ABOUT THIS EXERCISE =
Reproduce the rows below verbatim, from the row containing "Identify the location" up to and including the last row, and omit the pictures.

SUPPLIED DATA =

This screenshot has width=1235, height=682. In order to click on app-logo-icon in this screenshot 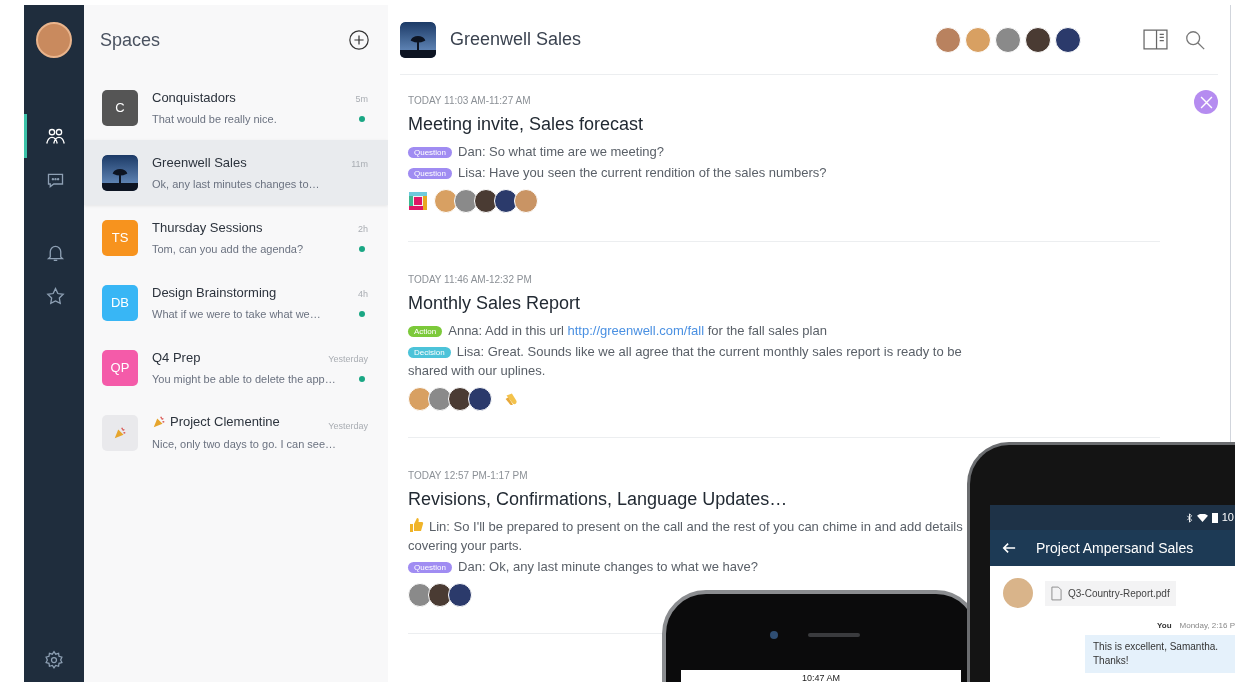, I will do `click(418, 201)`.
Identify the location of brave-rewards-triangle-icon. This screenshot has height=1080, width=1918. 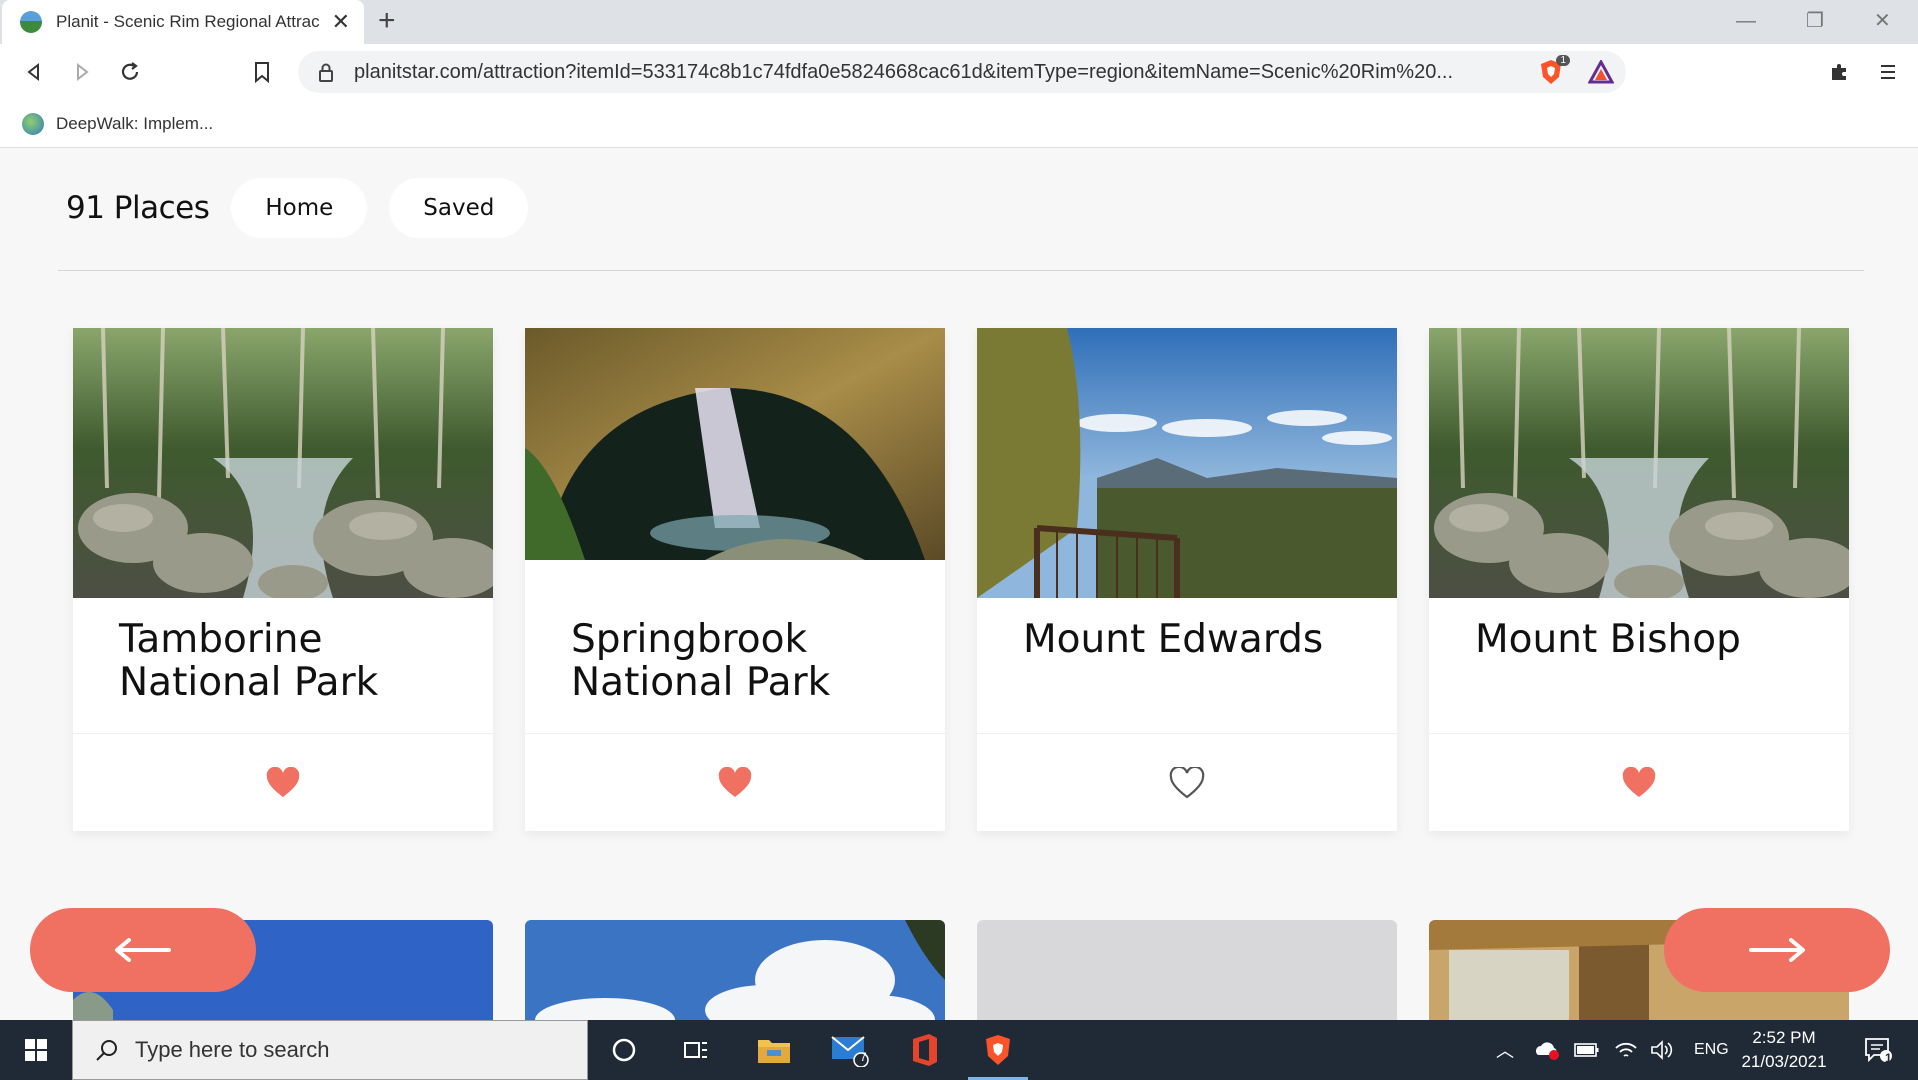
(1601, 72).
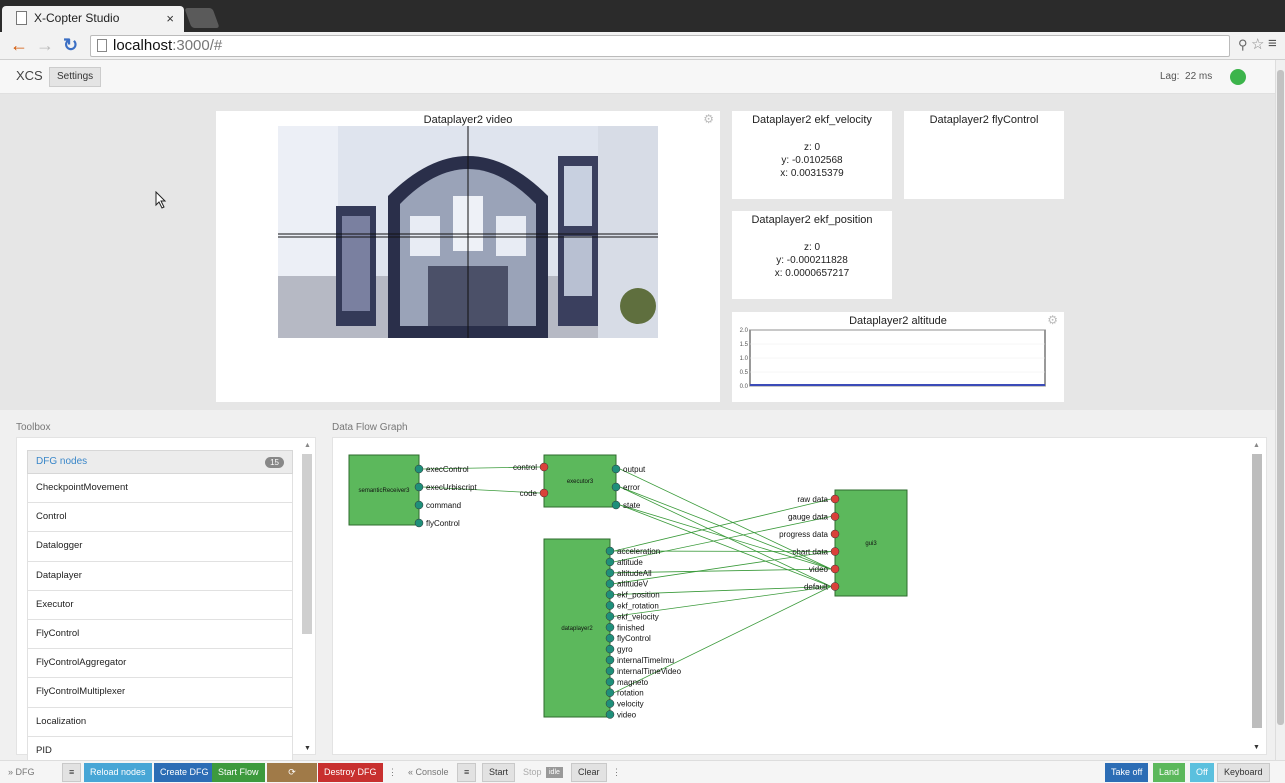 The width and height of the screenshot is (1285, 783). I want to click on toolbox-item: FlyControlMultiplexer, so click(160, 693).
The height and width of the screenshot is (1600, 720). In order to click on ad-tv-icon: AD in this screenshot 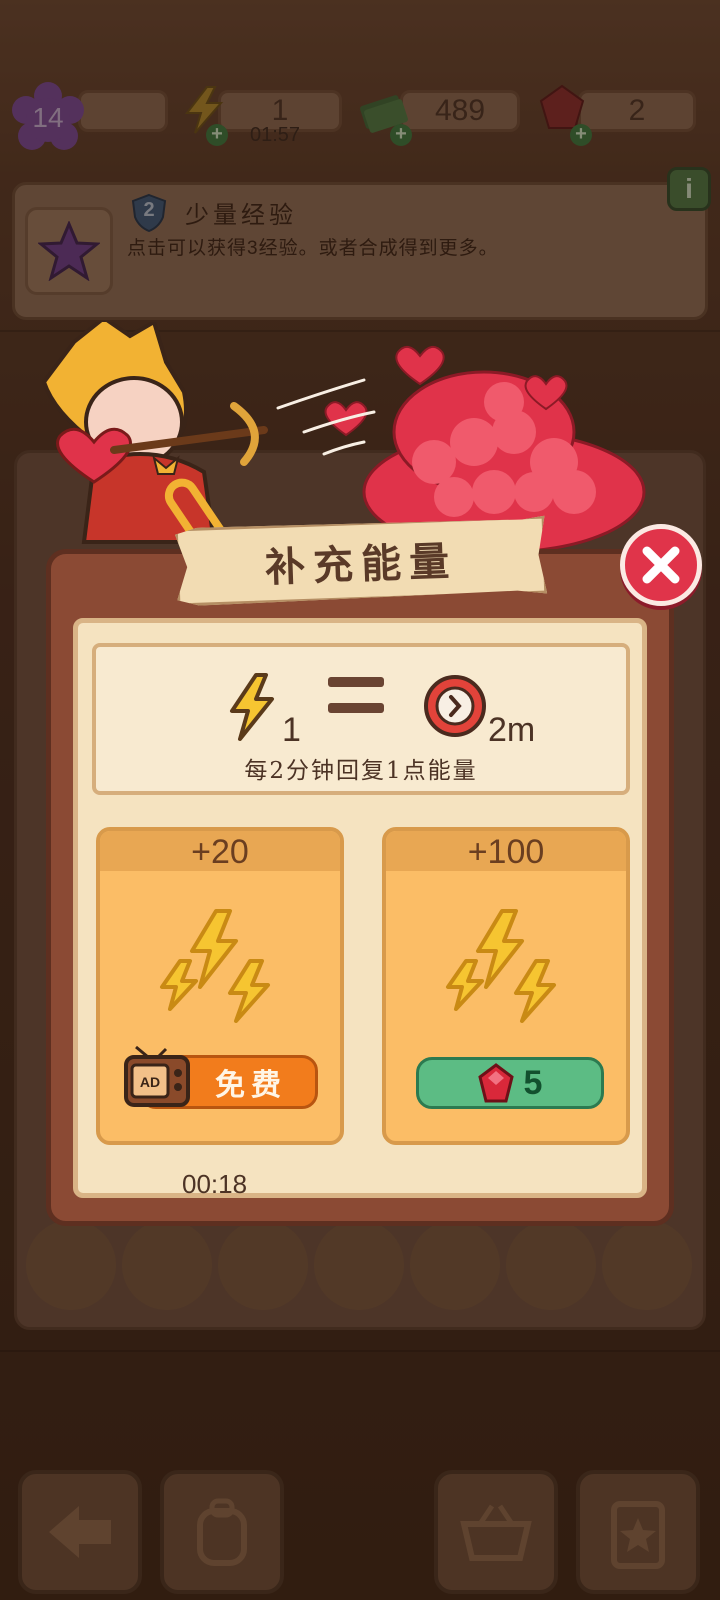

EXERCISE RESPONSE =
Identify the location of brave-rewards-triangle-icon. This screenshot has height=1080, width=1918. 
(1601, 72).
 The width and height of the screenshot is (1285, 783). I want to click on toolbox-item: FlyControlMultiplexer, so click(160, 693).
The height and width of the screenshot is (1600, 720). In order to click on ad-tv-icon: AD in this screenshot 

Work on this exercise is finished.